I donated.  I encourage you to read the articles and if you feel so led, donate as well.  Maybe it won’t be very much.  That’s ok.  If you’re a Christian, listen to what the Spirit is leading you to do and follow through.  Leave the rest in God’s hands – where it always resides in the first place.  Share the story with others you think might be interested.  Talk with your friends, your family, your congregation and pastor.  These are other ways that we can give and help and the impact is multiplied greatly over what we ourselves can personally do.  
And if tomorrow you’re hit with another opportunity to donate, another need identified, don’t simply assume that because you gave today you’re off the hook.  Pray.  Listen.  Respond.  Trust.  This is part of the Christian life first and foremost, as well as part of being pro-life.  
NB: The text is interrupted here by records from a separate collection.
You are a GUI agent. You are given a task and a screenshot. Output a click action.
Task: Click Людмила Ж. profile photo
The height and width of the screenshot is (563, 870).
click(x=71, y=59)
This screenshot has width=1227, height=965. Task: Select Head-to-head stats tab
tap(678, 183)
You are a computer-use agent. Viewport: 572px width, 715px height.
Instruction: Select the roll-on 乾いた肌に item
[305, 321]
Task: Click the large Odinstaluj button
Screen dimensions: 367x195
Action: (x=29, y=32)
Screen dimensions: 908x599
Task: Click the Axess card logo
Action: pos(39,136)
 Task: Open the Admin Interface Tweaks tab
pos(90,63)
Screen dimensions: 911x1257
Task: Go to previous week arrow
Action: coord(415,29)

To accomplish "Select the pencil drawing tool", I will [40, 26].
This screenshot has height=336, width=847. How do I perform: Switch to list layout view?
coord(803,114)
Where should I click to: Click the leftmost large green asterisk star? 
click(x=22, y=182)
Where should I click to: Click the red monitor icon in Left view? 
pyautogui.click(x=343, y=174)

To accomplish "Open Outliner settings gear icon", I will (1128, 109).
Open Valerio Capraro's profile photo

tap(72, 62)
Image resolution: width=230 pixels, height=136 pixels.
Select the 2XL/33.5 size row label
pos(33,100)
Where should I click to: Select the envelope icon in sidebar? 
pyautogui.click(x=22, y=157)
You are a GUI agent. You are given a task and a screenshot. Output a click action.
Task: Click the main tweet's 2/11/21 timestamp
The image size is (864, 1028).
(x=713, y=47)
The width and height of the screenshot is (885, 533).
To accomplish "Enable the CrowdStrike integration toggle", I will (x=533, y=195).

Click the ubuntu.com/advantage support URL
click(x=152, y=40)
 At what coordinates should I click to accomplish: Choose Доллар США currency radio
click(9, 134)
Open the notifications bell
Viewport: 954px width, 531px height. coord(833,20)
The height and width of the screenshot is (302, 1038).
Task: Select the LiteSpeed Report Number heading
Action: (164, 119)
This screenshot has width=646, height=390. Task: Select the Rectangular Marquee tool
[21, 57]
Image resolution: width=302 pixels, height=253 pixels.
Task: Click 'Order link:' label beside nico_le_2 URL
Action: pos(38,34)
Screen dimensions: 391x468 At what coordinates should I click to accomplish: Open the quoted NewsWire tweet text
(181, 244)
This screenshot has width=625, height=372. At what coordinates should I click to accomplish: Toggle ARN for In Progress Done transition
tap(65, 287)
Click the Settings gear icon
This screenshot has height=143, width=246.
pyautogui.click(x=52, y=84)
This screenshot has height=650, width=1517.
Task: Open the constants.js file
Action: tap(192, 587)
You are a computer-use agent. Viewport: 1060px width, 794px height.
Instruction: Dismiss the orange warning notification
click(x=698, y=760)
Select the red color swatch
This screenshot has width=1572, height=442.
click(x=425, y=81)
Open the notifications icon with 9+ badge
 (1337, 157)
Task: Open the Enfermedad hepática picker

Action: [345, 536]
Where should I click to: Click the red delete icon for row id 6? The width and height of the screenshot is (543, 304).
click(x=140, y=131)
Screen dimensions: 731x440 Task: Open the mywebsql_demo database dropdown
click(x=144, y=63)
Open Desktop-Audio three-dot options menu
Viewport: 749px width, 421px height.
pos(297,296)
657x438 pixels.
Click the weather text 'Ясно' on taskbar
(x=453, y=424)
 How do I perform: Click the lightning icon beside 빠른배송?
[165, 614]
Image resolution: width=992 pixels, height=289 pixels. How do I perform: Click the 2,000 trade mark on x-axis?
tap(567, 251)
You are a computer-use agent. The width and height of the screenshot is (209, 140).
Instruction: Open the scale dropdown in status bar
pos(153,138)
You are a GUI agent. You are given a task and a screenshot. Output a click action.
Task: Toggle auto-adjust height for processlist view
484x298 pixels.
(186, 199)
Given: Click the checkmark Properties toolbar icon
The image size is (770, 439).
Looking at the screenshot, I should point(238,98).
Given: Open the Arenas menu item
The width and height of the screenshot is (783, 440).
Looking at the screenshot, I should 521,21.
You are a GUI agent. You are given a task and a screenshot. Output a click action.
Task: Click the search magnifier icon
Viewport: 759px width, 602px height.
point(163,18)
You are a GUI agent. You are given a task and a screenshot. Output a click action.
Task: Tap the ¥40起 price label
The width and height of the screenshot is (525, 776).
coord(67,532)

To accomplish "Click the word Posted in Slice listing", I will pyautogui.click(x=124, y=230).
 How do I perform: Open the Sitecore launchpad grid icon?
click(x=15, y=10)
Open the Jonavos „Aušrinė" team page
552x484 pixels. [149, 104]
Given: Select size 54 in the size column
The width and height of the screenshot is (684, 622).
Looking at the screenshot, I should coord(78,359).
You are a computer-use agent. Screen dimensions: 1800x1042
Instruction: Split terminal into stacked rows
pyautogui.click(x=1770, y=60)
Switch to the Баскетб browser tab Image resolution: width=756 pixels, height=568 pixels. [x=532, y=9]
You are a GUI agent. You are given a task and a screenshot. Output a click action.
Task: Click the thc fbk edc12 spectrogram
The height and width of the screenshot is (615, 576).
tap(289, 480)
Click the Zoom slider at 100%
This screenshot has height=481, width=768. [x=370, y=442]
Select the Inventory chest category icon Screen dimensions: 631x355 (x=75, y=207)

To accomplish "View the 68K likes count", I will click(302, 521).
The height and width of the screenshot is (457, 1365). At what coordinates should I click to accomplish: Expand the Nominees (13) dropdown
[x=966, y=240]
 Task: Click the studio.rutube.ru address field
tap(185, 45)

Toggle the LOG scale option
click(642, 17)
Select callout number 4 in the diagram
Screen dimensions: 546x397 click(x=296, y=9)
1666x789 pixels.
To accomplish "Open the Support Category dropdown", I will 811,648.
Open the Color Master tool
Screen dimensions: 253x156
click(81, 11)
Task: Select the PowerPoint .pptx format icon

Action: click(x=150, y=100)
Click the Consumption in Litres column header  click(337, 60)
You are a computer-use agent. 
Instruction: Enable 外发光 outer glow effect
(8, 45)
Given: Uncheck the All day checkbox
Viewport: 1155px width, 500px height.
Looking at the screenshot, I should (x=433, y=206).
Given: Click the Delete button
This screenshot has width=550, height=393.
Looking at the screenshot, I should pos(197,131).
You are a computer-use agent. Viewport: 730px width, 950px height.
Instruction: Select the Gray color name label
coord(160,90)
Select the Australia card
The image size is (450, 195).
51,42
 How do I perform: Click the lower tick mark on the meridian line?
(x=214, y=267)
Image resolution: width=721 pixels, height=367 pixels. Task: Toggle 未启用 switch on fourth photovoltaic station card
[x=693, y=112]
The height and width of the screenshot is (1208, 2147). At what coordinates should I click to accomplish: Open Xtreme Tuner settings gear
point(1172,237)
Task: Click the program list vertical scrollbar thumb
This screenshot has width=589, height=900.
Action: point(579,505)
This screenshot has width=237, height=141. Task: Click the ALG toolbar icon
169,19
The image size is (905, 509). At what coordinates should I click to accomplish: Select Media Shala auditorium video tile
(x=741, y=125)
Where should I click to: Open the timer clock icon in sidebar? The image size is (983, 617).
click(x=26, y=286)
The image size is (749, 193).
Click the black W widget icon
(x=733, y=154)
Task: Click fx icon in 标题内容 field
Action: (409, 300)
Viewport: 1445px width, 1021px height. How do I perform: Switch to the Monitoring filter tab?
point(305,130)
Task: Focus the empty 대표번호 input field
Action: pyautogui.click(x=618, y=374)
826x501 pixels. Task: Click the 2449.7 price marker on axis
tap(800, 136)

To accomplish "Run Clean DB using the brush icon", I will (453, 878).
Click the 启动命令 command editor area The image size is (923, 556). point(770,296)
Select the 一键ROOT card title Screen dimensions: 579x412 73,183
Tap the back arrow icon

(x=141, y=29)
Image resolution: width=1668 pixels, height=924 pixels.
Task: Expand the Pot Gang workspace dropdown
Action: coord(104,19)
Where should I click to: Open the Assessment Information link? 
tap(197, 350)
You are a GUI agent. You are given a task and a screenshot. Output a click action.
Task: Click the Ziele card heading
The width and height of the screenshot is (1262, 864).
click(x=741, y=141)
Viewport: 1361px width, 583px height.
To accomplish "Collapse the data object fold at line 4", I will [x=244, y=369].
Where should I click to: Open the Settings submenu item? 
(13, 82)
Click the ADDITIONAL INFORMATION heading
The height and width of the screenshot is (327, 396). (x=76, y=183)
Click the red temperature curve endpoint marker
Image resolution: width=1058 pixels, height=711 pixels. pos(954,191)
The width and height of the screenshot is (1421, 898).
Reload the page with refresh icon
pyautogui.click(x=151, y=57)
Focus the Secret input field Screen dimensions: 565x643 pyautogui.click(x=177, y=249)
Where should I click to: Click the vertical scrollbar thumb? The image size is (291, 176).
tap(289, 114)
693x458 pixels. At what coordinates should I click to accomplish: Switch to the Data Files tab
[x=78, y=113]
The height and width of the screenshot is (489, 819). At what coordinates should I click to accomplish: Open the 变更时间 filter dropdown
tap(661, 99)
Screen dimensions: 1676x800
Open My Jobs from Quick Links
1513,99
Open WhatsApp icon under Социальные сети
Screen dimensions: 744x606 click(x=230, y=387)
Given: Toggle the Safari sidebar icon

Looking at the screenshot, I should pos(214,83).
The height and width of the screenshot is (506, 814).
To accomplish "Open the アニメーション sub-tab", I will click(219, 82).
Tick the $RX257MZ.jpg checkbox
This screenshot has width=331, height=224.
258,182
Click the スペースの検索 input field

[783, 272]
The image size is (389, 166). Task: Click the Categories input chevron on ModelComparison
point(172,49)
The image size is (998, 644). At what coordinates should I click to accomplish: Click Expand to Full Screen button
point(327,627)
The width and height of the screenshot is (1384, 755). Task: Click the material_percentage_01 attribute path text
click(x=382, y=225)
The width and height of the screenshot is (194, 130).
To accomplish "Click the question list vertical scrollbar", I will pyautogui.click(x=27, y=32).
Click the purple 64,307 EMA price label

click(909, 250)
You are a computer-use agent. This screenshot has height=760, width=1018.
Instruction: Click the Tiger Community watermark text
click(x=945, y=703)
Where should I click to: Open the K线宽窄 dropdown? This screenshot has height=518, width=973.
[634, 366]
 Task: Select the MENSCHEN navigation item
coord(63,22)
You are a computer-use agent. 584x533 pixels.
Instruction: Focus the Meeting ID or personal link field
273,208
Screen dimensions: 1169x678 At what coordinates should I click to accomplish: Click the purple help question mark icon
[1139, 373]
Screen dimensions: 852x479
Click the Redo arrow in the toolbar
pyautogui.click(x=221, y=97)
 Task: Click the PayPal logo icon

4 Responses to “Stepping Up”

  1. Mike Says:

    I rarely give money (except for kids who sell stuff at my door). It’s not that I don’t want to, if I had a bunch, I like to think I would.

    I used to feel a little bad about it. Then I realized I have always chosen work that is in service of my fellow man. Ultimately, I believe giving of yourself (your time, your compassion, your concern, etc.) is the actual basis of charity.

    Paul, you have chosen a life of service. As is usually the case, the pay sucks. I wouldn’t dwell on rarely donating money. Your life is entirely about giving.

    Well, sometimes it is about beer, but you get my point.

  2. Paul Nelson Says:

    I think you’d be a much easier boss to work for, Mike.  But I’m not sure you can promise the same benefits & retirement package!  In any event, I love & admire you too.  Thanks.

    I don’t think it’s an issue of feeling bad.  There are likely to always be people worse off than we are.  That’s a tragedy to be certain, and we should never lose sight of being responsible both for being wise with what we have and how we use it, and trying to help others.  But feeling guilty is swinging the pendulum too far the other direction.  In self-absorption or self-abuse the focus is on the self, rather than where it ought to be (God).  

    We can give of ourselves in lots of ways, and certainly some people’s vocations are more visibly charitable than others (though in Lutheran theology, there is no such thing as a ‘non-charitable’ vocation except for vocations that obviously violate God’s directions for living).  It’s a blessing when our vocation lines up so well with what we are designed to be that it doesn’t really feel like sacrifice.  That’s how I feel these days, and I’m so grateful for that.

    However…all that being said, charity and love of others never reaches a point where we’ve done enough or met our quota.  It’s constant, and ideally, constantly increasing.  I hope that as I get older, I’ll find that I’m more prone to giving than I am today, more easily moved to compassion, more willing to offer the benefit of the doubt.  I pray that happens, and if it does, it won’t be because I’m a great guy, but because God is greater than I am.  

    As corroboration of God’s greatness, you can certainly consider beer.  I prefer to consider tequila.  TOE-mato, toma-TOE.

  3. Dianne Says:

    As you get older, and your children are taking care of themselves, you will be more prone to giving. When we have young children, we are concerned (and rightfully so) about taking care of them. Our children are grown and doing quite well and we are blessed for that. God has provided us with the ability to help others beyond our family. So I’ll have one of those tequila drinks…………whatever!

  4. Paul Nelson Says:

    Very true, I suspect.  And I look forward to tequila drinks sooner rather than later!